◆ What you have to do:
Your response should reproduce every line of the entries that contains the word "Task".

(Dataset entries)
◇ ◇ ◇ ◇ ◇

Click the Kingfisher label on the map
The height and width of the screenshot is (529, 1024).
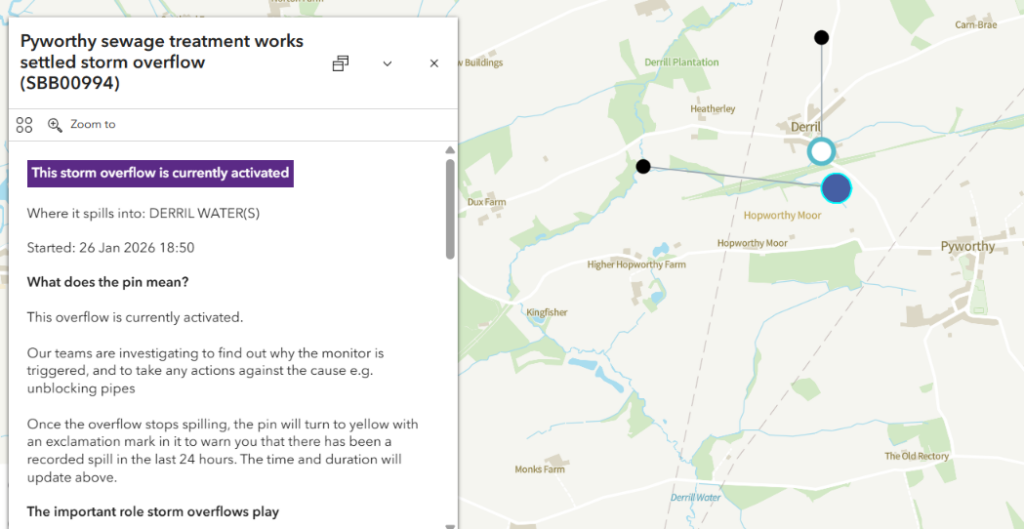[x=547, y=312]

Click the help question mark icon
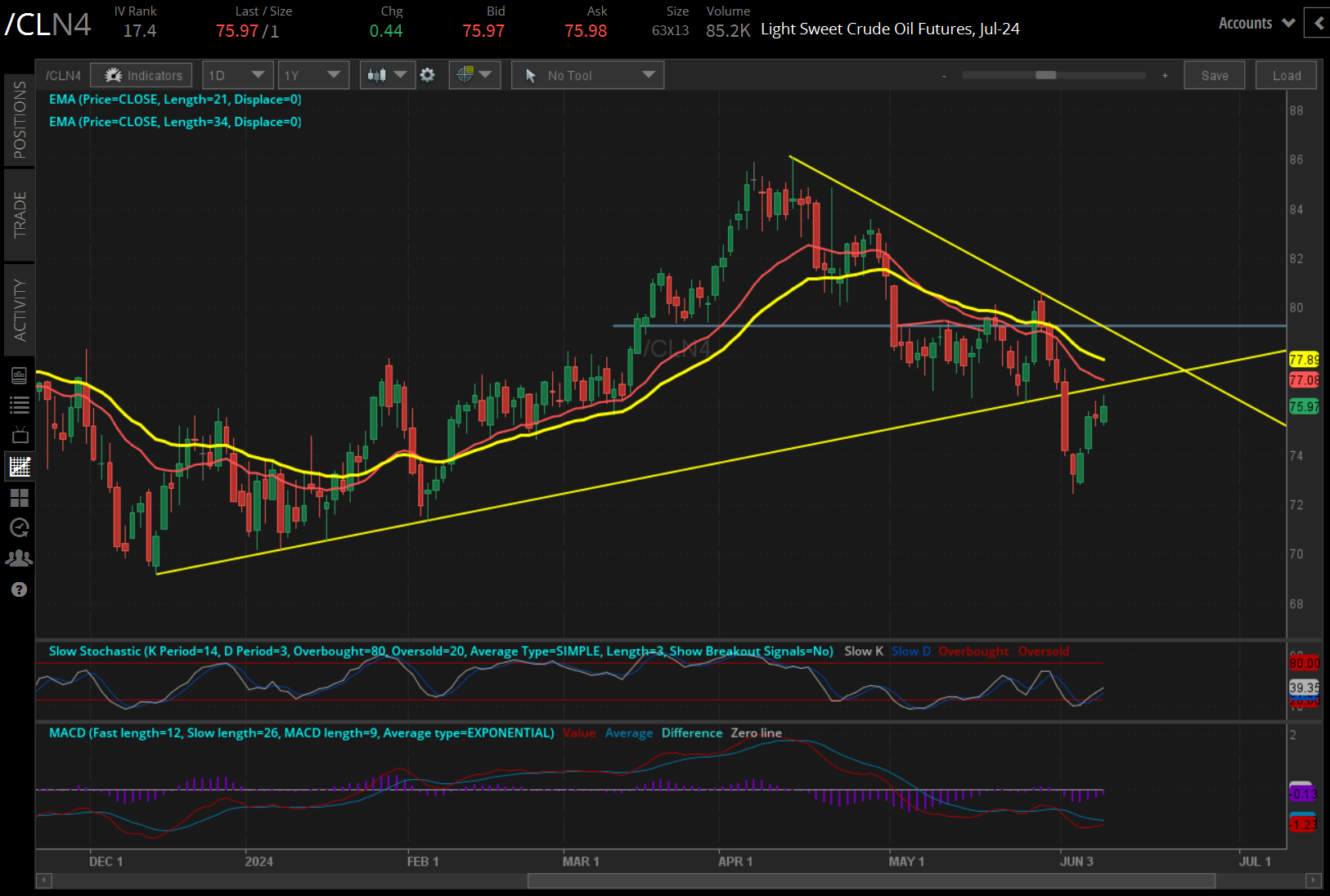(19, 589)
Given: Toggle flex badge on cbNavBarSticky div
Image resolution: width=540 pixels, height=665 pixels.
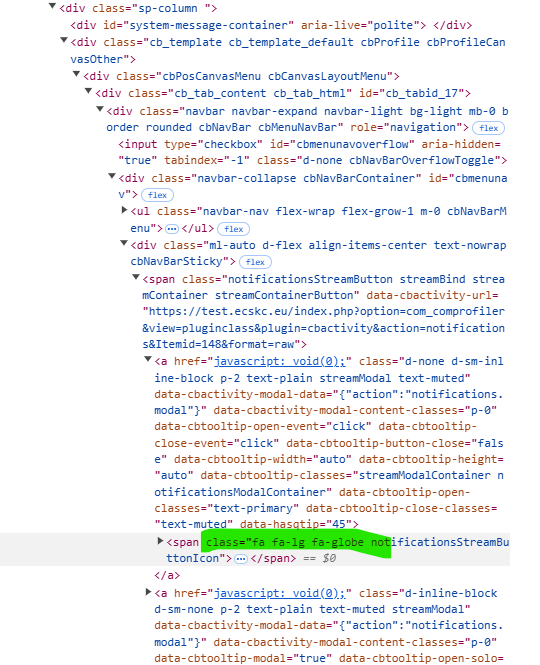Looking at the screenshot, I should (255, 262).
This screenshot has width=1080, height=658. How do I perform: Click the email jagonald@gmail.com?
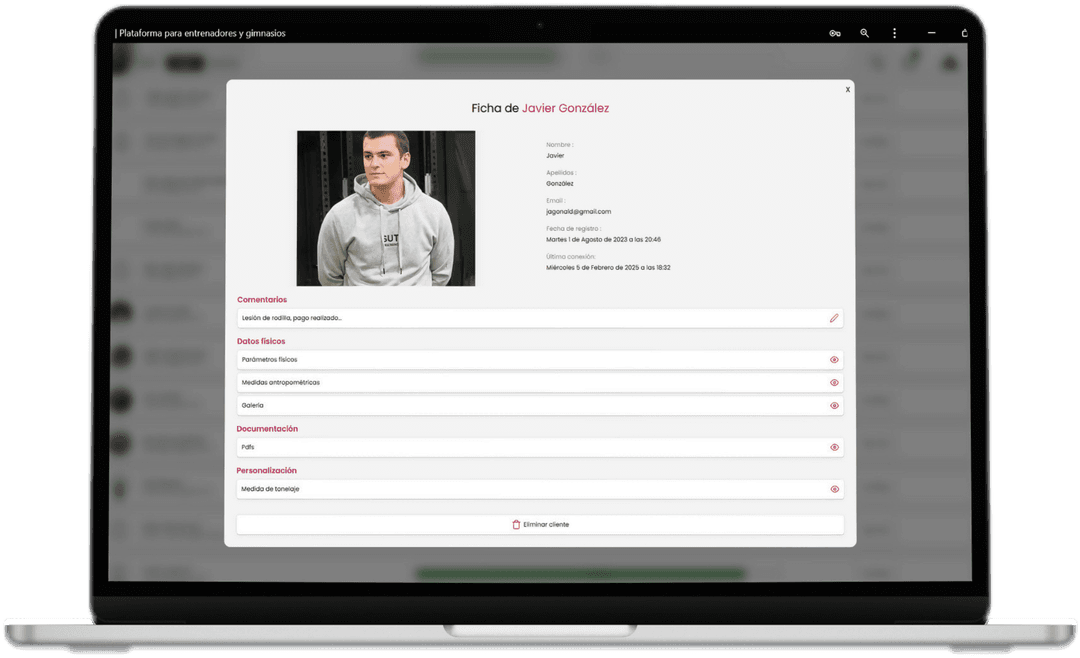(x=578, y=212)
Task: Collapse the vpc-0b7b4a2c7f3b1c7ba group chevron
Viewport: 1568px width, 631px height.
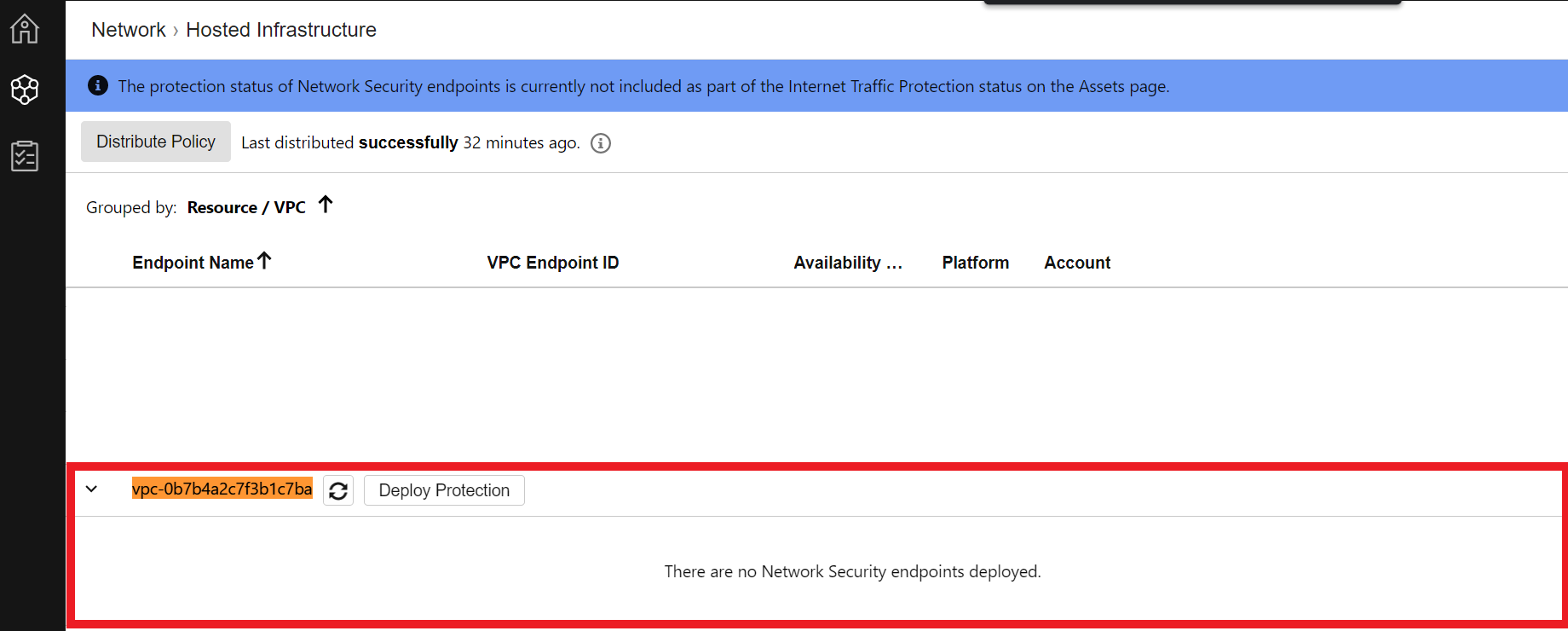Action: (x=92, y=489)
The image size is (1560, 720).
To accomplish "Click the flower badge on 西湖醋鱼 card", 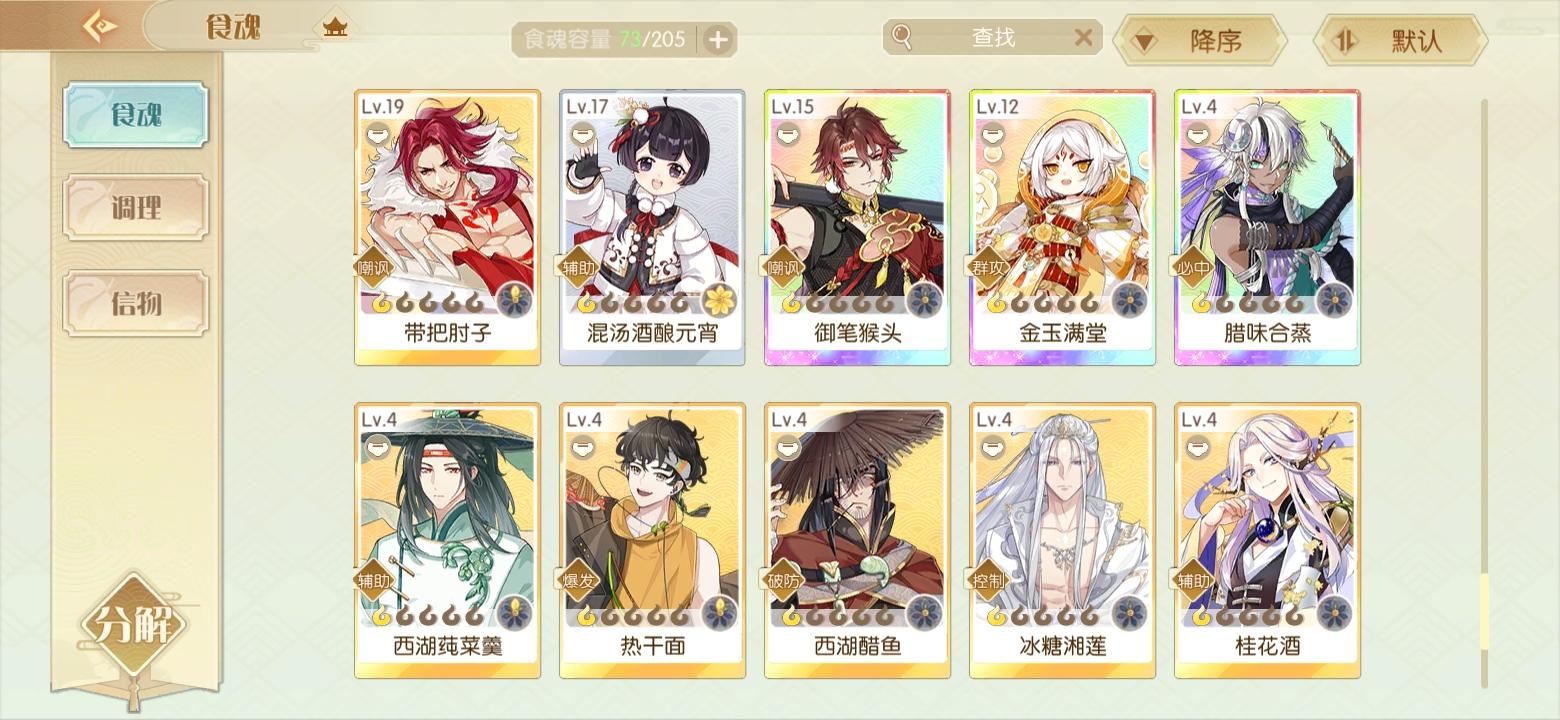I will (x=924, y=612).
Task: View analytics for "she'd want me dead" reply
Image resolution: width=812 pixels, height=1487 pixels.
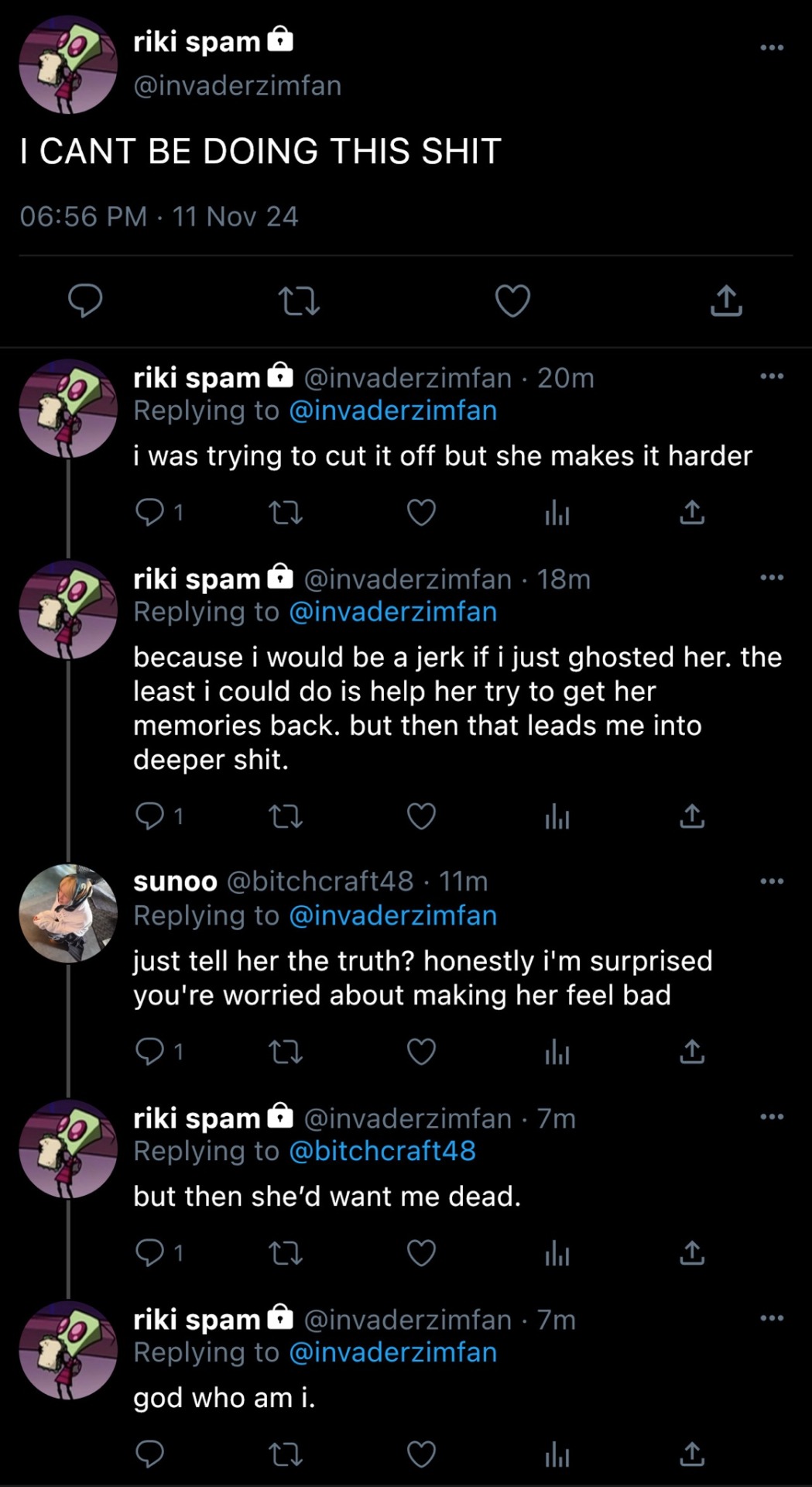Action: click(557, 1253)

◇ ◇ ◇ ◇ ◇

◆ Reply:
Task: Collapse the vpc-0b7b4a2c7f3b1c7ba group chevron
Task: View analytics for "she'd want me dead" reply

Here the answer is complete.